Born in 1928 in Nice, the child of two painters, Yves Klein might have seemed predestined to become an artist. In 1947, at the age of nineteen, he developed an intense interest in an unlikely combination of topics: Rosicrucianism (a theological doctrine built on esoteric truths of the ancient past, which, concealed from the average man, provide insight into nature, the physical universe and the spiritual realm) and judo. In 1949, he composed the Symphonie Monoton-Silence, which consists of twenty minutes of a single extended sound produced by an orchestra and a chorus, followed by twenty minutes of silence. After intensive training in Japan, upon his return to France in 1952 he published a book on judo and opened his own school.
Over the years, Klein had dabbled in painting, but only in 1955 did he begin to think seriously about becoming an artist. Refusing to play by the rules, he denounced both the academy and the avant-garde, proclaiming himself a revolutionary genius. In this regard, he was right. His career progressed with miraculous speed. By 1958, he had had solo shows in Milan, London, Düsseldorf and Paris, and was commissioned to create a series of huge murals for a new theater in Gelsenkirchen, Germany. Over the next two years, he began to make a new kind of picture, the 'anthropométry,' by covering models with paint and having them press their bodies against paper or canvas. He exhibited an empty gallery as an artwork. He invented another kind of conceptual art based on the sale of “zones of immaterial pictorial sensibility.” While painting his German murals, he became close to the artists of Group Zero in Düsseldorf, and in 1960 he helped found the Nouveaux Réalistes group in Paris.
In 1961, the Museum Haus Lange, in Krefeld, organized a retrospective of his work, where he exhibited sculptures made from jets of fire. He then proceeded to make a series of canvases “painted” with a flame-thrower. In the same year, he had exhibitions in New York, Los Angeles, Rome, and Milan. In January 1962 he married the artist Rotraut Uecker; their happy union was cut tragically short in June, when Klein suddenly died of a heart attack at the age of thirty-four.
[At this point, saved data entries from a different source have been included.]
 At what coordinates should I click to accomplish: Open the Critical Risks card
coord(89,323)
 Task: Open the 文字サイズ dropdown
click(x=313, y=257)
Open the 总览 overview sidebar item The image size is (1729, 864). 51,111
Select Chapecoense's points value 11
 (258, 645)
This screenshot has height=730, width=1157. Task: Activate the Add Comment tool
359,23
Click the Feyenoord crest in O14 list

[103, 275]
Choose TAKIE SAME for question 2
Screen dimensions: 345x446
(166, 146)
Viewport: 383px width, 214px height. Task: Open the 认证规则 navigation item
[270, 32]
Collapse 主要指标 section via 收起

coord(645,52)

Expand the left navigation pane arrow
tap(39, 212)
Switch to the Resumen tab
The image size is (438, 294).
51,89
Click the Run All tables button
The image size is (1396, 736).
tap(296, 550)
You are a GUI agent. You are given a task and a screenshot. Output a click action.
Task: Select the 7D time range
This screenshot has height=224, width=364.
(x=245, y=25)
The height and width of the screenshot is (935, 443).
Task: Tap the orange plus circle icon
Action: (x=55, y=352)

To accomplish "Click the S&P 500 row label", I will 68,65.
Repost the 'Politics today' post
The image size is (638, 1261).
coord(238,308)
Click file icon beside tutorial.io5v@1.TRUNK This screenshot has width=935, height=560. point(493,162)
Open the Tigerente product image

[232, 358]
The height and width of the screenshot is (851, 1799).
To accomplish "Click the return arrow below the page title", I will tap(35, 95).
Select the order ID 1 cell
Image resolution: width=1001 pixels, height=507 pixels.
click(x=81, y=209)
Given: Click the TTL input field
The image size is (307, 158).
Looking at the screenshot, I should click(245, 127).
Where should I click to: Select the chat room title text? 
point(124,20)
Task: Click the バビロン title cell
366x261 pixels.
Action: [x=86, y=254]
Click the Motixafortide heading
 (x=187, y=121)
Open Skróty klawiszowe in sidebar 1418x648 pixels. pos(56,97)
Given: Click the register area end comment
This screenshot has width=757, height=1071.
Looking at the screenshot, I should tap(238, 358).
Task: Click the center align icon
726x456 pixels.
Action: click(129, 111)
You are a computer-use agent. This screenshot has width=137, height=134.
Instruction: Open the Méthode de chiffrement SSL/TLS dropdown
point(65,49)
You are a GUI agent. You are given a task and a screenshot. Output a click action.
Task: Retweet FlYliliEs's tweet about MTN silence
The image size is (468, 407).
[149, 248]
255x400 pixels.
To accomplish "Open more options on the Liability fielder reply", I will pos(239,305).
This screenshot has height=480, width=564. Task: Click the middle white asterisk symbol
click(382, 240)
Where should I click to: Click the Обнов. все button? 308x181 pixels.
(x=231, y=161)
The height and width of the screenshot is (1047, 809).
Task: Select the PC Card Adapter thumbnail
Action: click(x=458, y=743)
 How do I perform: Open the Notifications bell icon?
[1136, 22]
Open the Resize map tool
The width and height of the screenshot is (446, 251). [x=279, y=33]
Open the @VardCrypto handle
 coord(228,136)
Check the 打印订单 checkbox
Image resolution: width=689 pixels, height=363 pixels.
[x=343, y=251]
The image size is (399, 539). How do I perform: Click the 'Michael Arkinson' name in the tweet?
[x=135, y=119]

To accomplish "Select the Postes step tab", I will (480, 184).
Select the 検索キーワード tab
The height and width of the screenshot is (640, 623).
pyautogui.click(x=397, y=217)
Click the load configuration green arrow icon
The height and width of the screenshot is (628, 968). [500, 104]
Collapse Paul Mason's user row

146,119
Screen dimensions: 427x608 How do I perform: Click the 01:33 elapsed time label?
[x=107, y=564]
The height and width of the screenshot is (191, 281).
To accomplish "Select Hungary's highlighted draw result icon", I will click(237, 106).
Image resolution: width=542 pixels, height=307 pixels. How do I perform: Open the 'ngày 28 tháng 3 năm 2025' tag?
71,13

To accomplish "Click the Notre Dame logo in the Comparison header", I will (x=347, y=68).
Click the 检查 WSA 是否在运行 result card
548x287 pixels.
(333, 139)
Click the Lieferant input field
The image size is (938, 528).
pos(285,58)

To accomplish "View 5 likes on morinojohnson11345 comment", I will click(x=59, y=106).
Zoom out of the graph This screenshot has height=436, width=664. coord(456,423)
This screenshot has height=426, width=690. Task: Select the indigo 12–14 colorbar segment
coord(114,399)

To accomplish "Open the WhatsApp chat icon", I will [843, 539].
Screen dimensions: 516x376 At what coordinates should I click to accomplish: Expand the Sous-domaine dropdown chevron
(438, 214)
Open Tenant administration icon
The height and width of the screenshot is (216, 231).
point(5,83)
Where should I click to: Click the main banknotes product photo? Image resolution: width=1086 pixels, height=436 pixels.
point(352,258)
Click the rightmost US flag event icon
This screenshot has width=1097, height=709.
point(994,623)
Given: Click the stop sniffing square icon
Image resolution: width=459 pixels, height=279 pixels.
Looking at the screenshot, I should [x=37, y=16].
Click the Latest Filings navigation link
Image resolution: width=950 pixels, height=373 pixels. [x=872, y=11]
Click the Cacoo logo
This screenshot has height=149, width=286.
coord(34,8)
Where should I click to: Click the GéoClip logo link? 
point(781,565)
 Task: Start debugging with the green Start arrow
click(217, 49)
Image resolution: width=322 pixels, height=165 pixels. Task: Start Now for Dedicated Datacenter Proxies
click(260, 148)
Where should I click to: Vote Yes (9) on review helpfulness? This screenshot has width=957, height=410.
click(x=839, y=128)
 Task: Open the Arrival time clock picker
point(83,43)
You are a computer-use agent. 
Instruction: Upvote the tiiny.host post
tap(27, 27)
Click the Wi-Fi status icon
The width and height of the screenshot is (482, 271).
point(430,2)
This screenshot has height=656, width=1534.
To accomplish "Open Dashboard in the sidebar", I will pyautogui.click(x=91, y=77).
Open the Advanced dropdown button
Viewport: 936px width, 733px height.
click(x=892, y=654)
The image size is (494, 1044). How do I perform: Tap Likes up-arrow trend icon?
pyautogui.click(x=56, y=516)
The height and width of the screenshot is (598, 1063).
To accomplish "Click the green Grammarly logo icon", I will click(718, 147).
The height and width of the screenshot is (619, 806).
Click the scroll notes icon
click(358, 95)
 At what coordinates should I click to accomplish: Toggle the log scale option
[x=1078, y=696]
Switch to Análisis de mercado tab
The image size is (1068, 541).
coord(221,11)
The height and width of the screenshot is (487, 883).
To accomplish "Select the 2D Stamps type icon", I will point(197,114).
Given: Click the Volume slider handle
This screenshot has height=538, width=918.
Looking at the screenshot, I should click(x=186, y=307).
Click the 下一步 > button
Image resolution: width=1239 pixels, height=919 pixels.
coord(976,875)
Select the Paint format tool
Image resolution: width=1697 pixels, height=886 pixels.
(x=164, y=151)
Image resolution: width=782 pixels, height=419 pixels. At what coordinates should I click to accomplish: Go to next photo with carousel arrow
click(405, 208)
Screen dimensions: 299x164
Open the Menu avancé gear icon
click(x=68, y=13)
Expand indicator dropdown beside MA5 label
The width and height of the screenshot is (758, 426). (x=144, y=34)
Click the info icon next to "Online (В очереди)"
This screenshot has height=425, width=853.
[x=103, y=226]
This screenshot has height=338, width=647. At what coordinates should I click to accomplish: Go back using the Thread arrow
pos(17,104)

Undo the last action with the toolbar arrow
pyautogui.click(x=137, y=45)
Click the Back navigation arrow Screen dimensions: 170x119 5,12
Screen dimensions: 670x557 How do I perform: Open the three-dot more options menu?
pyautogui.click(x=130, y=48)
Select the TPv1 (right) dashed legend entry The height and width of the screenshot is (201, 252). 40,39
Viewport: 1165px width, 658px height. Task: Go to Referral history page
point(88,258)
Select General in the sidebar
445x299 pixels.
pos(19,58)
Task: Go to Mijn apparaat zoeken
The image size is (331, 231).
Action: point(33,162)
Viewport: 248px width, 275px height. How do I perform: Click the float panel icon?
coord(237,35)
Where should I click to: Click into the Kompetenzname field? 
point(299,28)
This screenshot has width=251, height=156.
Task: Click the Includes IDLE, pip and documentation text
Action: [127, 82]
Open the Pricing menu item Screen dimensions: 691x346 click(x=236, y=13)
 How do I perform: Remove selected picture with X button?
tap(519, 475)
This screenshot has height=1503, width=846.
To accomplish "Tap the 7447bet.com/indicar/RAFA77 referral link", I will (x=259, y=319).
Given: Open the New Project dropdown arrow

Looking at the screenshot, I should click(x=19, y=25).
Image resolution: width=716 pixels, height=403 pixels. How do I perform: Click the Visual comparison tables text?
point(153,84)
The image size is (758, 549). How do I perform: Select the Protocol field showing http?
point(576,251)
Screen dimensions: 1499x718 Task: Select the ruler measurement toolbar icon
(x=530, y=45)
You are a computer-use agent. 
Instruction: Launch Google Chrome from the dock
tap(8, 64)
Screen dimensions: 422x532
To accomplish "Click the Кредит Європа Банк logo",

A true giant of the post-war avant-garde, Yves Klein left behind an impressive body of work that broke new ground and blended traditional artistic mediums with performance and spiritual exploration. Dominique Lévy is honored to represent the Estate of Yves Klein in North America. Exhibitions of the artist at the gallery include Yves Klein: A Career Survey (2005) and Audible Presence: Lucio Fontana, Yves Klein, Cy Twombly (2013), which was accompanied by the first New York performance of Symphonie Monotone-Silence to a vast audience at the Madison Avenue Presbyterian Church in September 2013 to critical acclaim. At Independent Projects in November 2014, Dominique Lévy presented important works by Yves Klein, including Sculpture tactile, a work conceived in 1957 and exhibited for the first time at the fair.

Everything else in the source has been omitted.